Die gedachte heeft mij ook gebracht waar ik nu ben. Hoewel je het soms ook moet nemen hoe het is. Na mijn studie wilde ik eigenlijk analist worden, zodat ik de hele dag in het lab kon staan. Maar dat kon toen niet, omdat ik te hoog was opgeleid. Ik werkte na mijn studie vrijwillig samen met Corné Pieterse, die als postdoc was aangetrokken. Ik koos er bewust voor om iets nieuws te leren door hem te helpen met het opzetten van het moleculaire lab. Toen de toenmalige hoogleraar van de groep, Kees van Loon, een onderzoeksbeurs binnenhaalde, zei Corné: we moeten Saskia aannemen.

Ga met mensen praten

Na mijn promotieonderzoek wilde ik naar het buitenland om bij een bedrijf onderzoek te doen, zodat ik dichterbij de toepassing van onderzoek in de praktijk zou zitten. Ik had een keer met Jane Glazebrook gesproken, een onderzoeker met wie ik graag samen wilde werken. Maar ze werkte aan een universiteit aan de oostkust van de Verenigende Staten, en ik wilde eigenlijk aan de westkust bij een bedrijf werken. Een tijd later belde ze mij. Ze zei: “Raad eens? Ik verhuis naar San Diego (aan de westkust) om voor een bedrijf te werken. Wil je mijn postdoc zijn?”

Daarom zeg ik ook altijd tegen mijn promovendi: ga met mensen praten, je weet nooit wat eruit komt. Dat hoeft allemaal niet met voorbedachten rade, maar maak gewoon contact. Voor sommige mensen is dat natuurlijk makkelijker dan voor andere, maar het heeft mij wel veel gebracht.

Ik ben blij dat ik als professor als voorbeeld kan dienen.

Terug naar Utrecht

Na mijn tijd in San Diego ben ik naar de UvA gegaan. Maar toen Corné geld bij elkaar had gesprokkeld zodat ik weer twee jaar lang in zijn groep in Utrecht aan de slag kon, ging ik daar graag op in. In die twee jaar schreef ik een aanvraag voor een Vidi-beurs, die ik kreeg, waardoor ik in Utrecht kon blijven.

De groep waarin ik nu alweer 17 jaar werk, Plant-Microbe Interacties, is altijd een hele gezellige groep geweest. We communiceren goed met elkaar en gaan echt als team met elkaar om.
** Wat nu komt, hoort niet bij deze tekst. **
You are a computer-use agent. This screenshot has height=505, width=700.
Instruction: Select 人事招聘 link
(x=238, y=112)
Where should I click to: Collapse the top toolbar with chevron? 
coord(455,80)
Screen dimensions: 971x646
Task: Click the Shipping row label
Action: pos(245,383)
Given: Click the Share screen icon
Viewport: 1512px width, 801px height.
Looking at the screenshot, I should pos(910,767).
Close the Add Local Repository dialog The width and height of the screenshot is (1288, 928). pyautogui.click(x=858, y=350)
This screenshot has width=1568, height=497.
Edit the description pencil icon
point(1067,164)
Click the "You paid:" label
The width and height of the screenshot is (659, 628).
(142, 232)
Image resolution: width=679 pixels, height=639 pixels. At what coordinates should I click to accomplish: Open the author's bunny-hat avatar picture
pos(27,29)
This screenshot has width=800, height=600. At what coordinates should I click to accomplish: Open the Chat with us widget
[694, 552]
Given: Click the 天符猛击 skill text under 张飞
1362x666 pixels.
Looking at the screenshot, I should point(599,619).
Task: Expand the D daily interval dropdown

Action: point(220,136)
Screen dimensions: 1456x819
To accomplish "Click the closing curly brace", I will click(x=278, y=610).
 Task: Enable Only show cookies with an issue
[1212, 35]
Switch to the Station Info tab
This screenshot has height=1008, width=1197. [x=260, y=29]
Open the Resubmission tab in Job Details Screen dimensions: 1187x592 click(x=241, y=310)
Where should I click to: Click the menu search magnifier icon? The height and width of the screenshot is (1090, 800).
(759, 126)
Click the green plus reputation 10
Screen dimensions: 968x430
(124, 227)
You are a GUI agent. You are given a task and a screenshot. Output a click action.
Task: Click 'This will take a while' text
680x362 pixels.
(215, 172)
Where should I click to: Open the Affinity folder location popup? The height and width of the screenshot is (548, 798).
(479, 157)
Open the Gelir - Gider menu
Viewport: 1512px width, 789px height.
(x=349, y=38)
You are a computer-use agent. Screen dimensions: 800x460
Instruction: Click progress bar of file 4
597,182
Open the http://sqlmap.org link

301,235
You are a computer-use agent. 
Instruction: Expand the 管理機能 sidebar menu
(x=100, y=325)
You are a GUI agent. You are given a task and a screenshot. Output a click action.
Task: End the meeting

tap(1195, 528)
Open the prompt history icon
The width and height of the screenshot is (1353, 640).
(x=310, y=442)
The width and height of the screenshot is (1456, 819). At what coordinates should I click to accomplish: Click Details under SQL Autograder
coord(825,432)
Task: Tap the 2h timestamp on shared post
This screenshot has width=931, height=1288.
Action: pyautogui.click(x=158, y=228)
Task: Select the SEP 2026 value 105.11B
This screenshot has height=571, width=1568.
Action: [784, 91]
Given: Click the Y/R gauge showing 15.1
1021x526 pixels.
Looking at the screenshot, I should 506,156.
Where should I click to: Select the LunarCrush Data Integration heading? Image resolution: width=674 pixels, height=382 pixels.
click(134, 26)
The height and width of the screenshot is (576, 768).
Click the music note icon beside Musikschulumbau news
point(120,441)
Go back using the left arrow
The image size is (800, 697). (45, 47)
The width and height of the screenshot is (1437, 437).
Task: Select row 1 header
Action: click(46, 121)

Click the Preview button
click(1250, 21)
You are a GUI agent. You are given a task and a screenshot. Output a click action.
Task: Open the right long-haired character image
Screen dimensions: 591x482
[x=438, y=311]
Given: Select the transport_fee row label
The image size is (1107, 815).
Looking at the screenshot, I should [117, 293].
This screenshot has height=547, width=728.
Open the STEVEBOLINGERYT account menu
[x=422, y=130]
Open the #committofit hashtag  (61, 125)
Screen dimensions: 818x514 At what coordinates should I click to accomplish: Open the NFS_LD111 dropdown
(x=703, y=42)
De Universiteit Utrecht is voor mijn gevoel progressiever dan andere universiteiten. Het is hier wat minder hiërarchisch en mensen gunnen elkaar meer. En Utrecht loopt vaak voorop, zoals met erkennen en waarderen en onderwijsvernieuwing. Dat past goed bij mij.

Voorbeeldfunctie

Ik ben blij dat ik als professor als voorbeeld kan dienen, met name voor jonge vrouwen. Ik kan laten zien dat je niet een of andere saaie pief hoeft te zijn, maar dat je naast het professorschap ook nog een leven kan hebben. Het lukt me zelf ook niet altijd even goed, maar het kan wel en je wordt er een leuker mens van.”

De faculteit Bètawetenschappen bestaat 20 jaar!

Dit artikel is gemaakt in het kader van het twintigjarig bestaan van de faculteit Bètawetenschappen van de Universiteit Utrecht. Het is onderdeel van een serie van (beeld)verhalen waarmee we aandacht besteden aan dit jubileum.